## TASK BRIEF
Where a line in the material below has the string "agent", please report it.
== Segment start ==
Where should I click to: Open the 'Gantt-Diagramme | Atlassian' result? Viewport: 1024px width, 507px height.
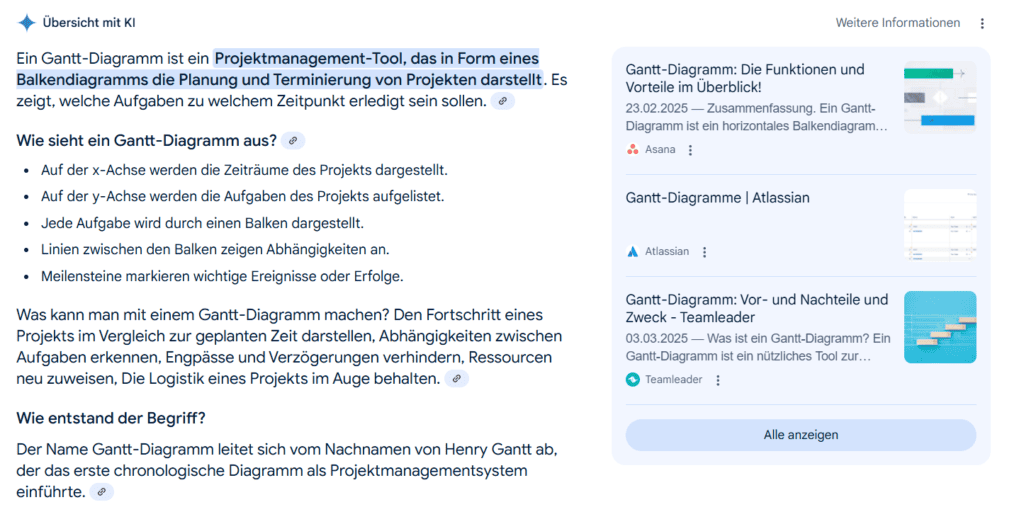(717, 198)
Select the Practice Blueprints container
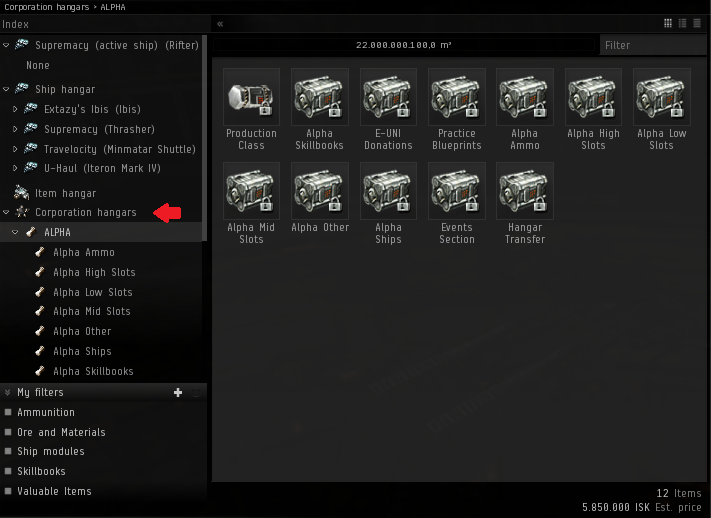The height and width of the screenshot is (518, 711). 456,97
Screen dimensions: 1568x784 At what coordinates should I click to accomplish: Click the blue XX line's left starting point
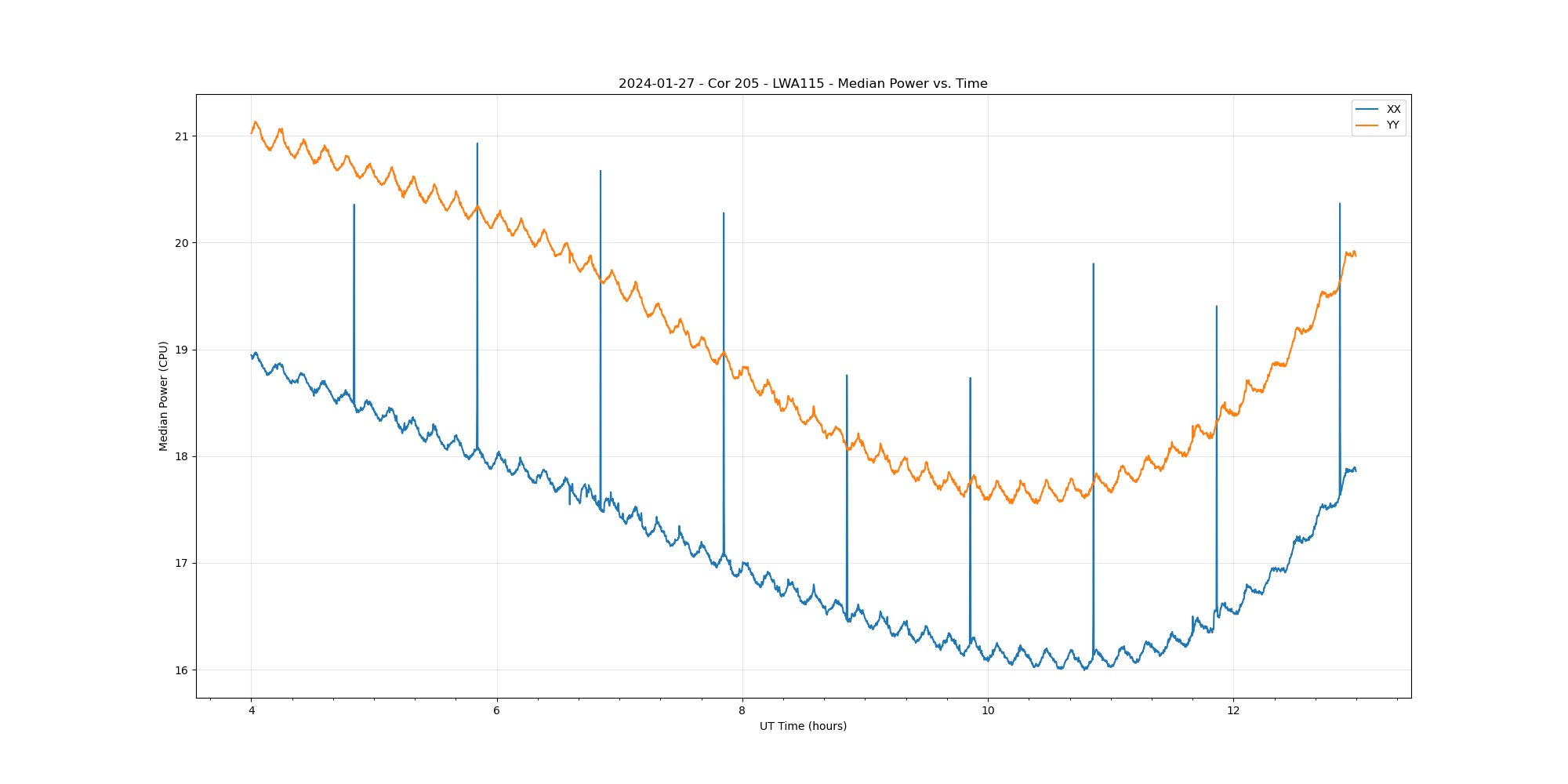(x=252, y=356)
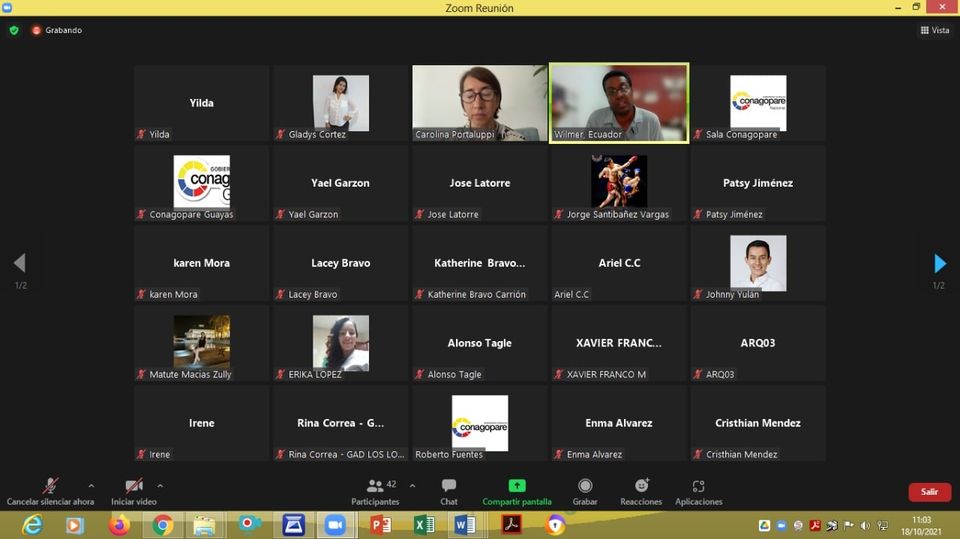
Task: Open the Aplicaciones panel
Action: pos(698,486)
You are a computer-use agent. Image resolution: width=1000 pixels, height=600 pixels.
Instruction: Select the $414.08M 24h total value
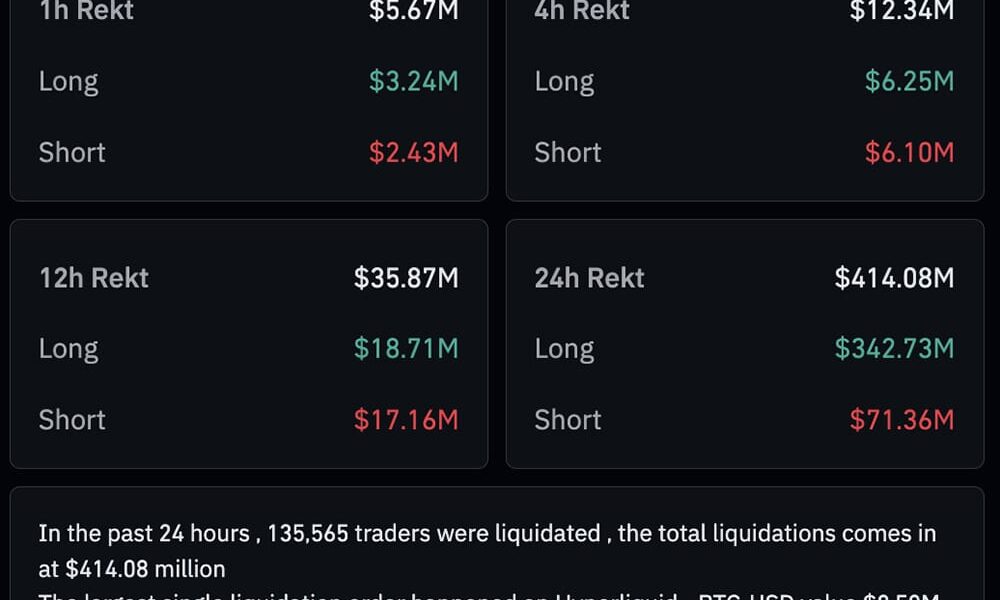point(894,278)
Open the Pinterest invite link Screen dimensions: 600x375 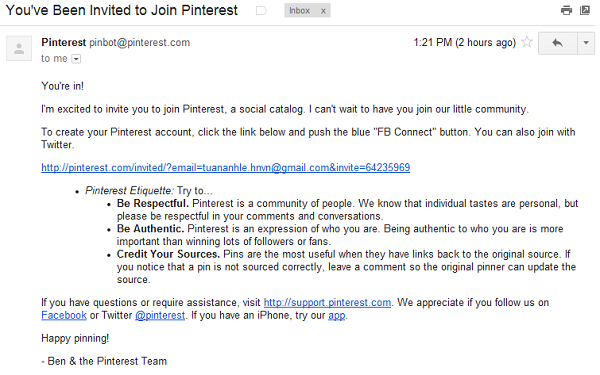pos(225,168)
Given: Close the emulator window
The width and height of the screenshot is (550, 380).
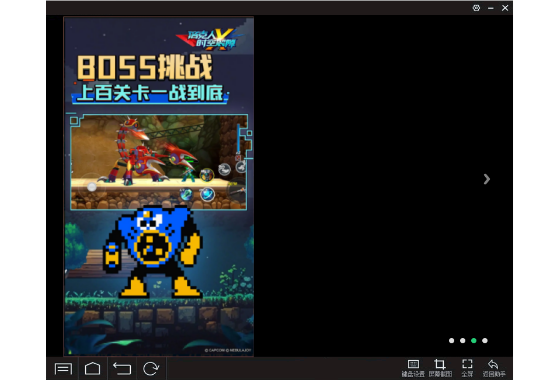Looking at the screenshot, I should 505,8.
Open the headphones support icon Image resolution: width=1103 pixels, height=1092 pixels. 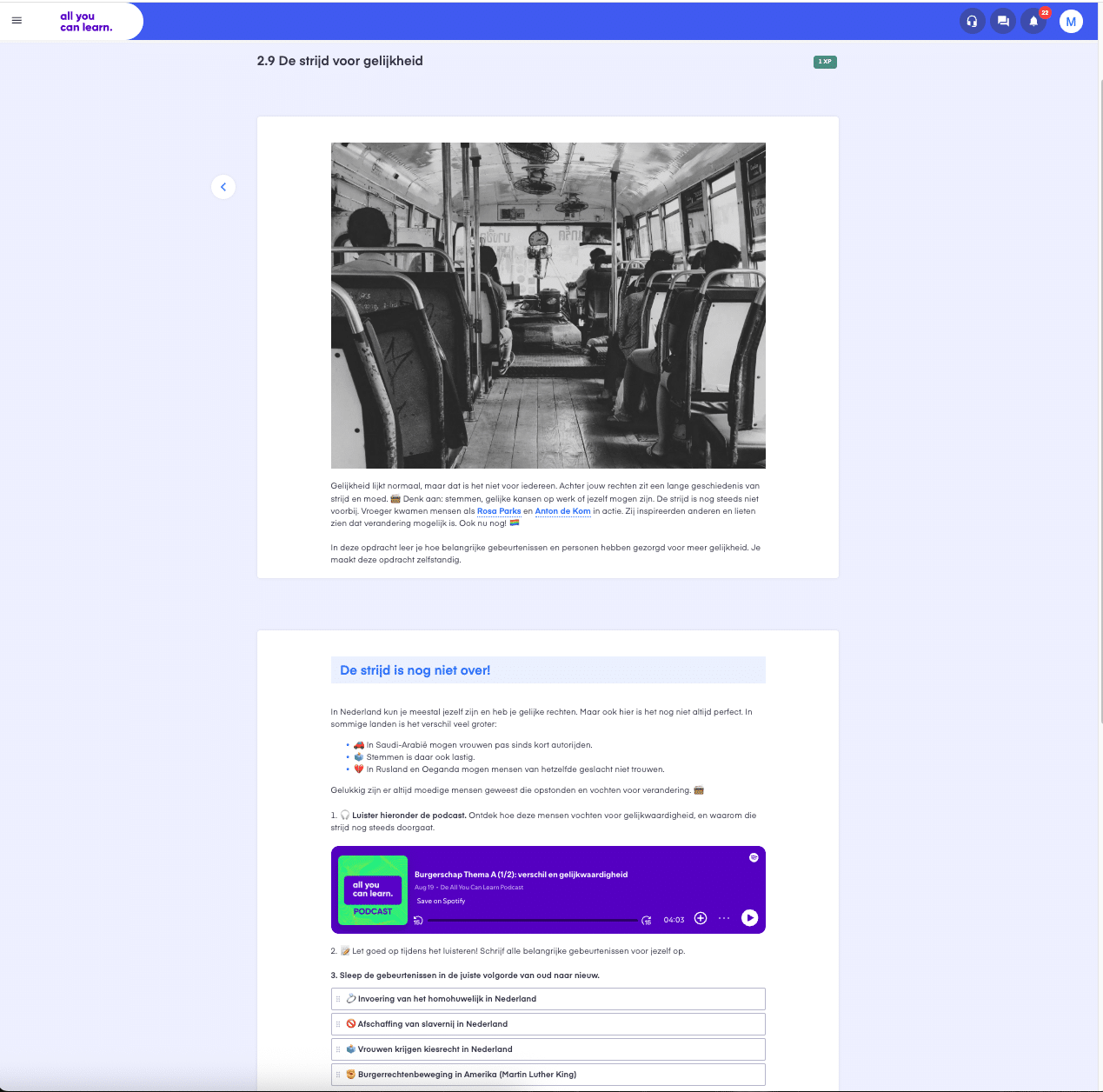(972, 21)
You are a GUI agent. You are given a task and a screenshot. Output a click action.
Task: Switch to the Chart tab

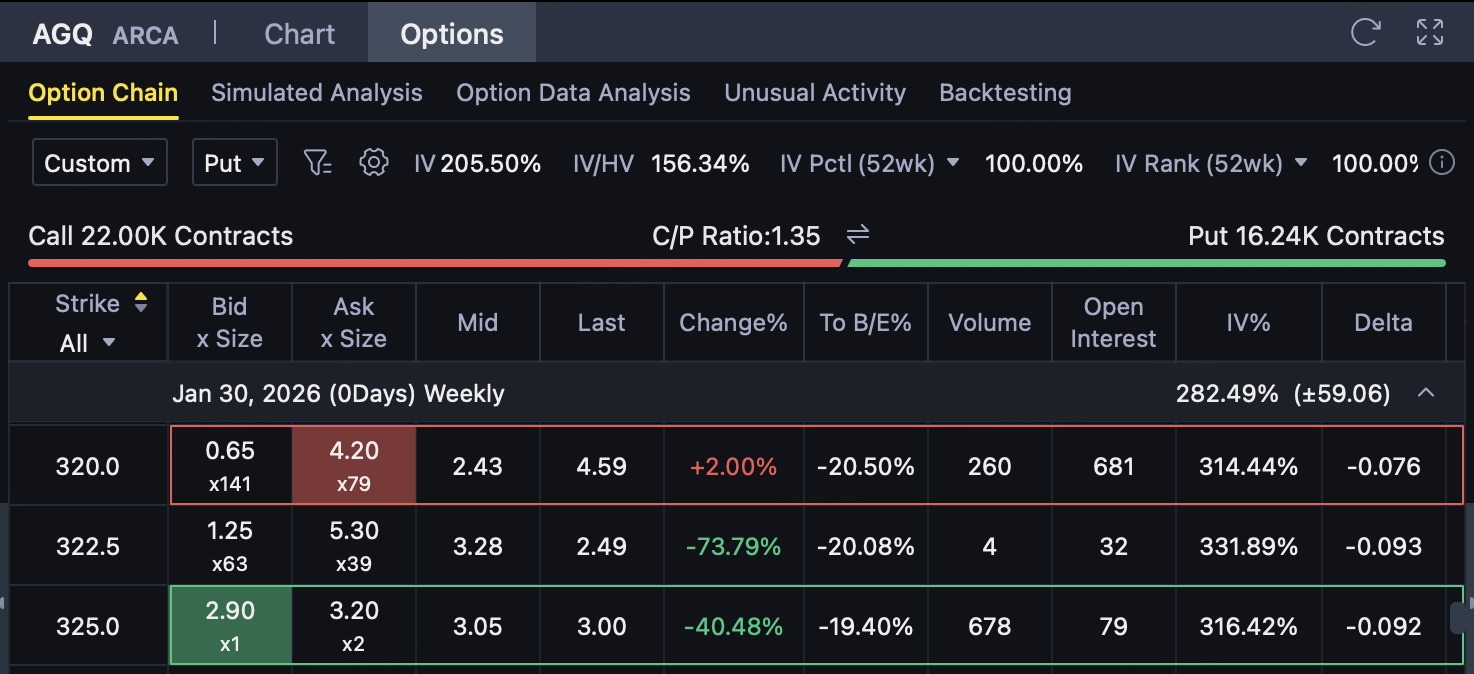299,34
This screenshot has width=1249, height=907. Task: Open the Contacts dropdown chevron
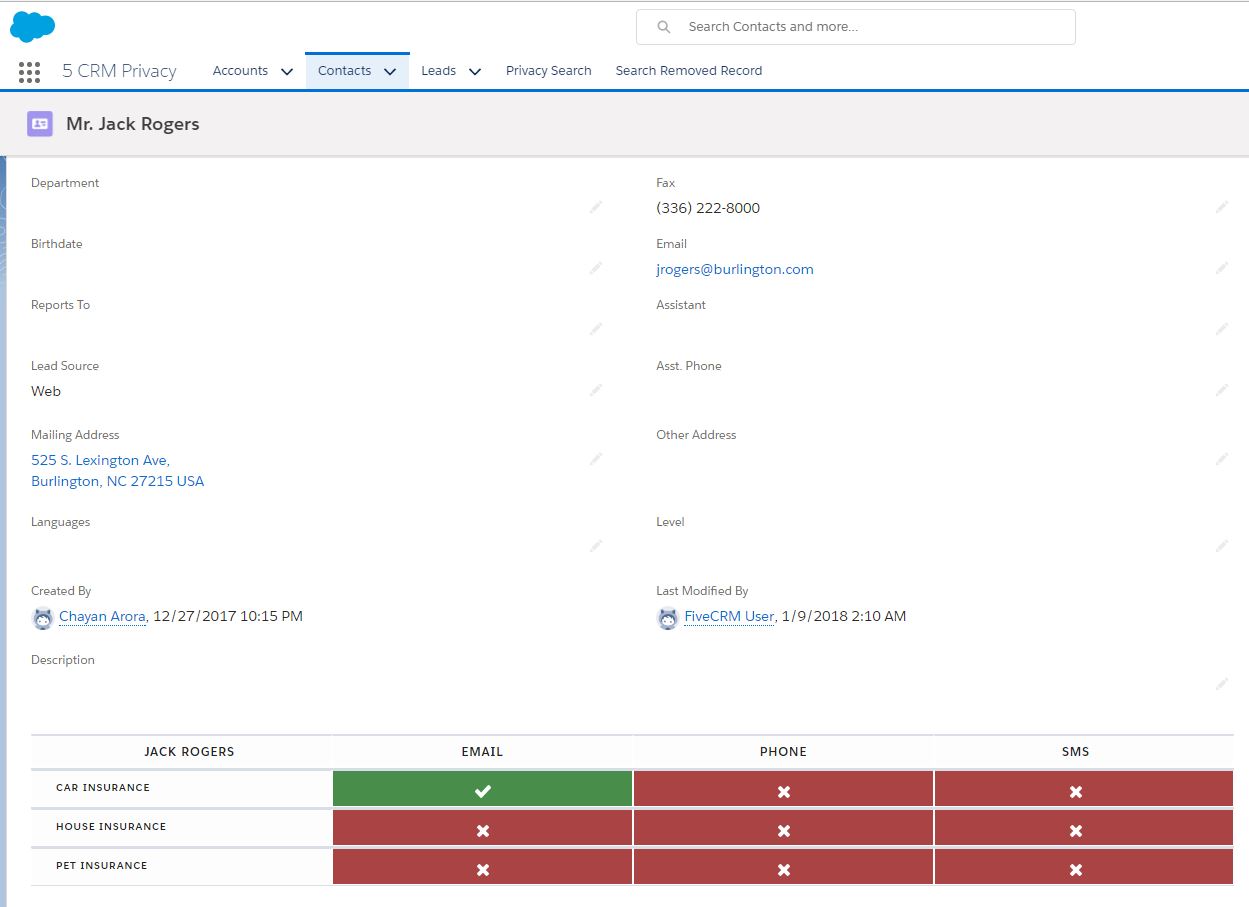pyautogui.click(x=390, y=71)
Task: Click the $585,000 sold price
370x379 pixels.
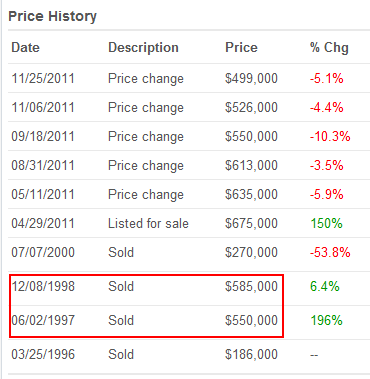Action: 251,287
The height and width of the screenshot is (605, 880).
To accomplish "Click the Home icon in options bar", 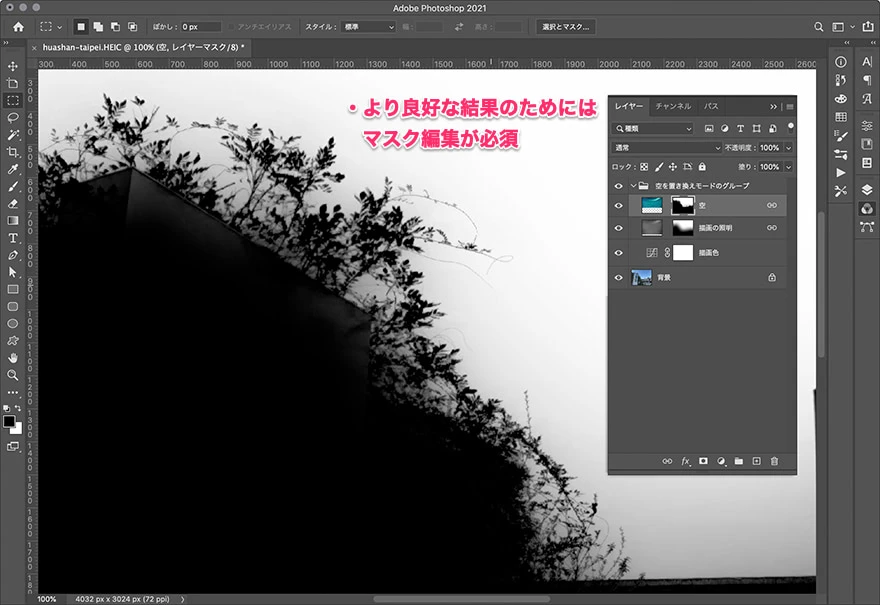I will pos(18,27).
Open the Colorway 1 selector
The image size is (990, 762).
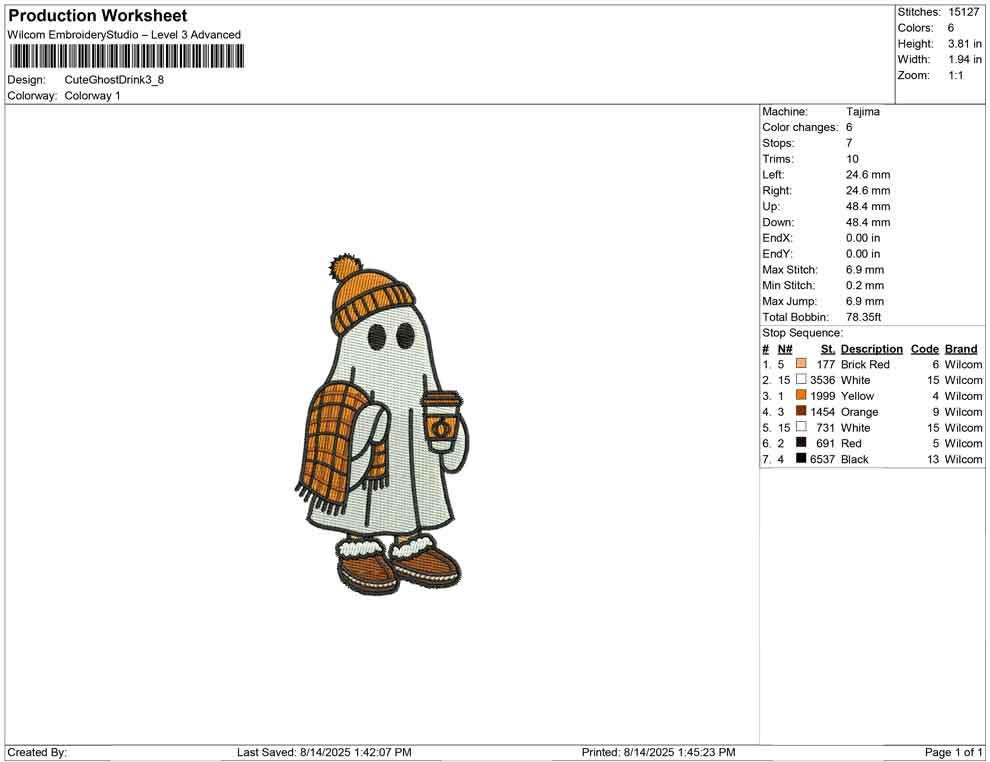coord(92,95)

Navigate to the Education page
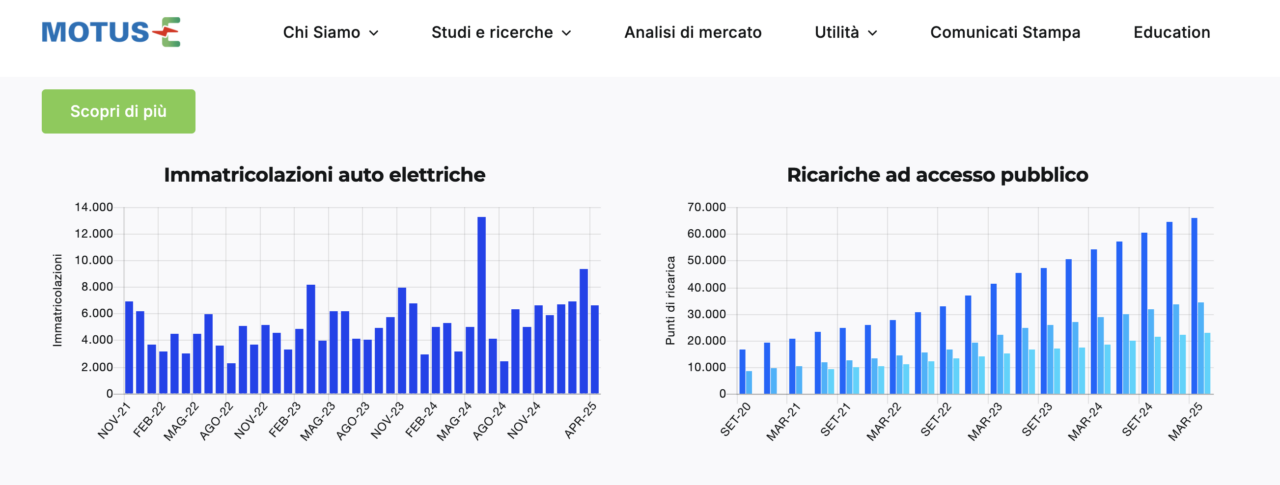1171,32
== Segment end ==
## RESPONSE
You are a computer-use agent. Image resolution: width=1000 pixels, height=600 pixels.
You are a GUI agent. You are given a task and a screenshot. Output a click action.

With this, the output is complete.